- **Provided records**
-=-=-
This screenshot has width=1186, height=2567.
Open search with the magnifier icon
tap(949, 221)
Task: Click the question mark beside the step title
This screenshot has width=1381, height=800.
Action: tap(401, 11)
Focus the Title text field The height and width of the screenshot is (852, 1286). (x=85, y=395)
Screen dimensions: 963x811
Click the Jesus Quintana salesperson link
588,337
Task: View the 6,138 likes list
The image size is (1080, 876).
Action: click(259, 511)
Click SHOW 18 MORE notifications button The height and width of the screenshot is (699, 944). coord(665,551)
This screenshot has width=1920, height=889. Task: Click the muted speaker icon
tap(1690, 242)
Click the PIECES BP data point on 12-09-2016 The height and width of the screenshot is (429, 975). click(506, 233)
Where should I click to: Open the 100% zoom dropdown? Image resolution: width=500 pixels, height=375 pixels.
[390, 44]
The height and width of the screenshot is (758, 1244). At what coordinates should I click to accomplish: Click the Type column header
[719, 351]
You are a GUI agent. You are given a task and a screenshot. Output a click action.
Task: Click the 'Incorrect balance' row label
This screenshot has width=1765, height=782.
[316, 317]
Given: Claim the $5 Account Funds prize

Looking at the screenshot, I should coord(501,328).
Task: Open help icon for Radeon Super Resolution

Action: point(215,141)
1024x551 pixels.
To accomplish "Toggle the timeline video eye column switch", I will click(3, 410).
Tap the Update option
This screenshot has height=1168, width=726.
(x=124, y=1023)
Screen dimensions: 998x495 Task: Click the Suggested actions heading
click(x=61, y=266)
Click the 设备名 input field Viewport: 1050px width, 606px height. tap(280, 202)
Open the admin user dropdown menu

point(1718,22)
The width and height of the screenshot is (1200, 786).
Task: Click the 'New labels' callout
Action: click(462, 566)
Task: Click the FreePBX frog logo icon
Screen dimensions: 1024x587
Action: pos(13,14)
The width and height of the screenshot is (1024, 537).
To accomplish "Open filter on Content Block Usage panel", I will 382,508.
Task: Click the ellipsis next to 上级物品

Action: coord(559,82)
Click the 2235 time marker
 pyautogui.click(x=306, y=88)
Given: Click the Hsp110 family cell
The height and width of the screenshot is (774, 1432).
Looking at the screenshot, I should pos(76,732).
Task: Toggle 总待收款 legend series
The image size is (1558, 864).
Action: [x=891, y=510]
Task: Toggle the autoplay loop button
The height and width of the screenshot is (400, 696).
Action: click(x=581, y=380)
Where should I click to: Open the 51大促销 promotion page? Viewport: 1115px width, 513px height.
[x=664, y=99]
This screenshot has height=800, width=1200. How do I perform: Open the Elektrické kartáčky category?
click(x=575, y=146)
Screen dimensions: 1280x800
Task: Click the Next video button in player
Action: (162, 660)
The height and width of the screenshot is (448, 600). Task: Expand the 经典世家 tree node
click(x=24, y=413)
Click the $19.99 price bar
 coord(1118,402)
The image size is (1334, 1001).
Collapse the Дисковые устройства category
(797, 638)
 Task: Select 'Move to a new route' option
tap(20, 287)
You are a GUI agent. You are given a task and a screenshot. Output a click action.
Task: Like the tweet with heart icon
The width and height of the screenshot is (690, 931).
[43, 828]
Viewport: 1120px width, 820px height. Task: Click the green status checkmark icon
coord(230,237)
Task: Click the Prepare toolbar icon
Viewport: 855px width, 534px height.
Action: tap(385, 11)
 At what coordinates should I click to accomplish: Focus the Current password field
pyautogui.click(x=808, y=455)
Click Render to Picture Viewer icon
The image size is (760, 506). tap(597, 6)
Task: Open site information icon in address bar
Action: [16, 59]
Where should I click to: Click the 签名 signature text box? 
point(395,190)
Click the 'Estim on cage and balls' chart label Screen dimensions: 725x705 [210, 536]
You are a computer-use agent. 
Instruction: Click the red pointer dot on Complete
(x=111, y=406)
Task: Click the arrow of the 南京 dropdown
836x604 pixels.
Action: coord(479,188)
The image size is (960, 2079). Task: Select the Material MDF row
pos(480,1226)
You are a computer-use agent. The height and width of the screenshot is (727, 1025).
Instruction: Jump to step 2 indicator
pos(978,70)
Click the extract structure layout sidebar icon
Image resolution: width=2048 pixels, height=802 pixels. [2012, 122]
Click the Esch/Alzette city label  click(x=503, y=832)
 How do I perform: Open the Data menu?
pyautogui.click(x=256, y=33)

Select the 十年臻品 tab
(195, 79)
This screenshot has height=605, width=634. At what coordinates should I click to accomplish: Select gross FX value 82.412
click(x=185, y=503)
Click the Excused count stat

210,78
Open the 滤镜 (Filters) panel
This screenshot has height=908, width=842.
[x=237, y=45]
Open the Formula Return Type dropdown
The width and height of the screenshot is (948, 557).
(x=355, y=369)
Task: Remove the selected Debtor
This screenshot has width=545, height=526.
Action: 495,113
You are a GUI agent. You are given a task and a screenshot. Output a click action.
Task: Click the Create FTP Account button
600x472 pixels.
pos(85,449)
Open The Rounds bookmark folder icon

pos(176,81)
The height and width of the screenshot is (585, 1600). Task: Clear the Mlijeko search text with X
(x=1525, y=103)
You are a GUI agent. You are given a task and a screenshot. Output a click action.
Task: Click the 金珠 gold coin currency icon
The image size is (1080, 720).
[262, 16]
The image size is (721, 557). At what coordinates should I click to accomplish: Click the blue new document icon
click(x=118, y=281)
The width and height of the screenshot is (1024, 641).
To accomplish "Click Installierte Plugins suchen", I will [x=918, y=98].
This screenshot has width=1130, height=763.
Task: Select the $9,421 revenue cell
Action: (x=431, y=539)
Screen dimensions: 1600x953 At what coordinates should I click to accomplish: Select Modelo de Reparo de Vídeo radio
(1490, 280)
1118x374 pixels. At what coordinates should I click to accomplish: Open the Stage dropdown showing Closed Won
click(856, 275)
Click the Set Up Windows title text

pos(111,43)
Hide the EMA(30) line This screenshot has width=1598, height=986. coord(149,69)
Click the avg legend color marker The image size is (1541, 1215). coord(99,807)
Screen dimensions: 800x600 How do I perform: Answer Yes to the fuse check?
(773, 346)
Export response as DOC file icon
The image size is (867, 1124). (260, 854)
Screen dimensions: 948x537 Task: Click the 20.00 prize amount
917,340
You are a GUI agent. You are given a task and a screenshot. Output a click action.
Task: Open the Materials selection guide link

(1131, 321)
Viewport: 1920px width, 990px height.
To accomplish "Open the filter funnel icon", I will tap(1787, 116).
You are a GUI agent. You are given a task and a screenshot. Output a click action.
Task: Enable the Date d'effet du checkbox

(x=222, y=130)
-=-=-
- **Aim of the exercise**
Pick from the records each line that contains the word "legend" and show it.

- **Exercise response**
Task: Toggle 总待收款 legend series
Click the avg legend color marker The image size is (1541, 1215). coord(99,807)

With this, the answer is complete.